Selected passage ->
Irish convenience store chain

Gala is a convenience shop chain in Ireland. Established in 1998, as of 2021 Gala had approximately 250 shops nationwide, all under franchise. The symbol group is supplied by a number of independent wholesalers which were formerly part of the National Wholesale group (now known as Stonehouse). In 2008, the brand recognised its tenth year in business. Gary Desmond is the chief executive officer.

==History==
In 1998, the National Wholesale Grocers Alliance, a buying group of independent cash and carry outlets, launched Gala Retail Services Limited. The launch represented an attempt to replicate models operated by the BWG Foods' Spar chain and the Musgrave-owned Centra chain. It followed the entry of Costcutter, a UK-based convenience store group, to the Irish market.

As of 2005, Gala was operating stores under three brands: "Gala", "Gala Superstore" and "Checkout". In 2019, the group began the changeover of "Checkout" branded stores to a new facia called "Your Stop".

Your objective ->
Using the Gala text, explain what the National Wholesale Grocers Alliance was attempting when it launched Gala Retail Services Limited in 1998. Answer in one to three sentences.

Data block ->
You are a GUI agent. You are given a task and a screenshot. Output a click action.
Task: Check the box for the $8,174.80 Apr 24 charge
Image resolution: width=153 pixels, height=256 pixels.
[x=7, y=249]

Exercise response ->
The launch was an attempt to replicate the models operated by BWG Foods' Spar chain and the Musgrave-owned Centra chain. The alliance behind it was a buying group of independent cash and carry outlets.